Lo provisional y lo definitivo

Nada hay más definitivo que lo provisional, decía un viejo colega, no sin razón.

Nada hay más definitivo que lo provisional, decía un viejo colega, no sin razón. Lo de Cataluña amenaza con enquistarse, sin que una hipotética repetición de elecciones, que todos dicen no querer, sea garantía de que la situación vaya a desbloquearse. Están instalados, quizá intencionadamente, en la provisionalidad. Y lo de Madrid ha tenido visos de catalanizarse, no solo en el sentido de la corrupción, sino también en el eternizarse lo provisional: las dos autonomías más importantes andan sin un presidente consolidado, en busca apenas de alguien que esté limpio, aunque no resulte precisamente un estadista.
El estadista es lo sólido, la garantía de una política imaginativa, coherente, creativa. El que está ahí para aguantar contra viento y marea suele ser lo contrario: política roma, timorata, convencida de que cualquier paso le puede costar la cabeza. Andamos faltos de estadistas, sabiendo que todo va a cambiar en los próximos meses, pero convencidos de que quienes más van a experimentar el cambio tratan de retrasarlo, ya que no pueden frenarlo para siempre.
Así, la España política se ha apalancado en la provisionalidad. Tenemos la sensación de que los líderes políticos –con la excepción, acaso coyuntural, de Albert Rivera– tienen sus cabezas pendientes de un hilo, incluyendo al presidente del Gobierno, del que casi con certeza sabemos que no será el candidato de su partido en las próximas elecciones. El líder socialista se ha hecho fuerte gracias a unas zarandeadas elecciones internas, pero no domina los principales feudos de su partido, comenzando por Andalucía, donde Susana Díaz carece de recambio ante lo que pueda pasar.
Alguna vez escribí que, quitando los casos de Urkullu y Feijóo, España andaba necesitada de políticos de talla y permanencia, ajenos a sospechas de mal comportamiento y libres de sospecha de estar actuando por egoísmo más que por el bien de los ciudadanos. ¿Quién será nuestro Macron?, se repite en cenáculos y mentideros; probablemente, nadie. Nuestro Macron será, perdón por el mal pareado, una coalición. Aún ignoro si de centro-derecha o de centro-izquierda, pero con el centro como ingrediente sustancial.
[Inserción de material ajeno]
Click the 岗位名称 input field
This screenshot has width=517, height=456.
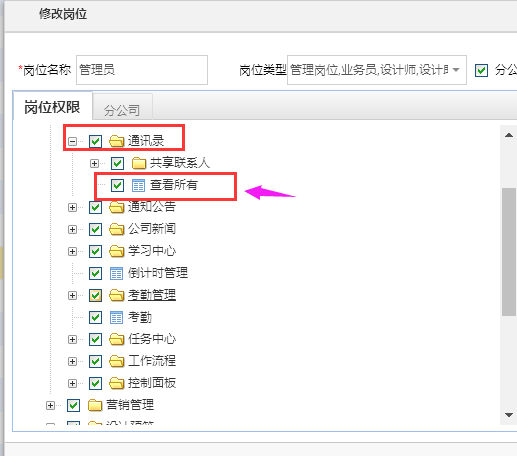click(142, 70)
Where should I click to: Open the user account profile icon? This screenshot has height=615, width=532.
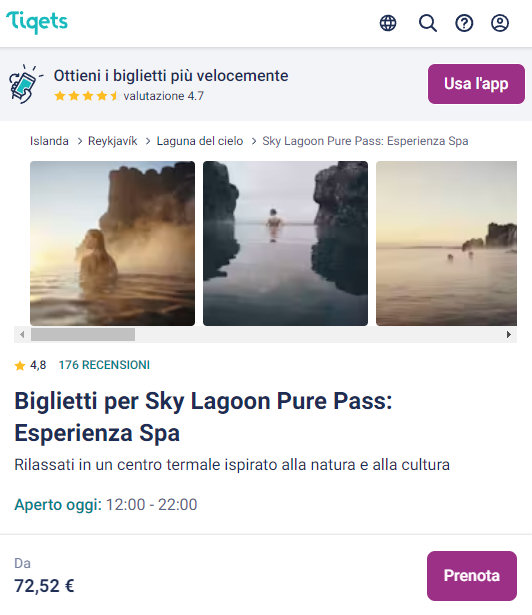pos(500,23)
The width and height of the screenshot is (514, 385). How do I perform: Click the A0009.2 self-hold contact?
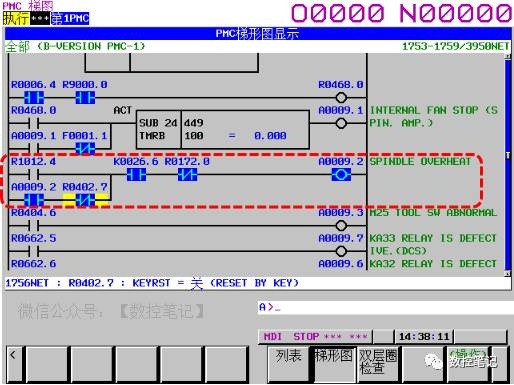(x=34, y=200)
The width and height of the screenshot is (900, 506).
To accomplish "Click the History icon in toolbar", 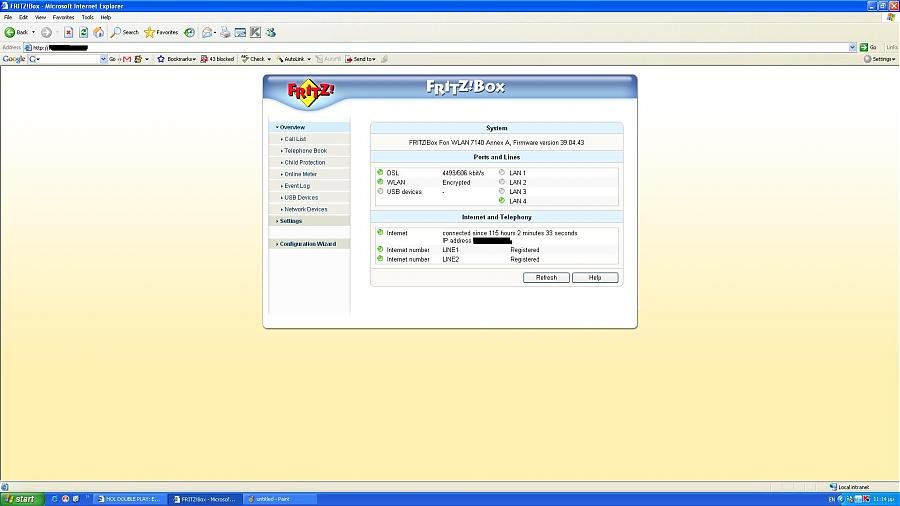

Así que no es de extrañar que todos en la derecha se aferren al concepto centrista, y que en el socialismo se hayan abandonado aquellas muletillas, tan utilizadas por Pedro Sánchez, de que “somos la izquierda”. Hasta Podemos anda reculando de sus viejas tesis fundacionales. Nada que ver.
Y, así, el panorama ideológico anda como aguado, reflejo de lo que son los dirigentes y los pensadores, reflejo de lo que somos los medios y las instituciones, que se acomodan al terreno pantanoso. Tenía razón mi compañero cuando decía que nada hay más definitivo que lo provisional; pero le faltaba una cierta visión de futuro, porque, por muy definitivo que pretenda ser, lo provisional siempre será definitivamente provisional, aunque a usted esto le suene a oxímoron de andar por casa. Pero sucede que, sobre lo provisional, lo fangoso, sobre los cauces de los ríos potencialmente torrenciales aunque sean ahora víctimas de la sequía, no se pueden construir edificios sólidos, duraderos. Hay que pavimentar a toda costa, edificar en las colinas, donde las ideas vuelan más alto.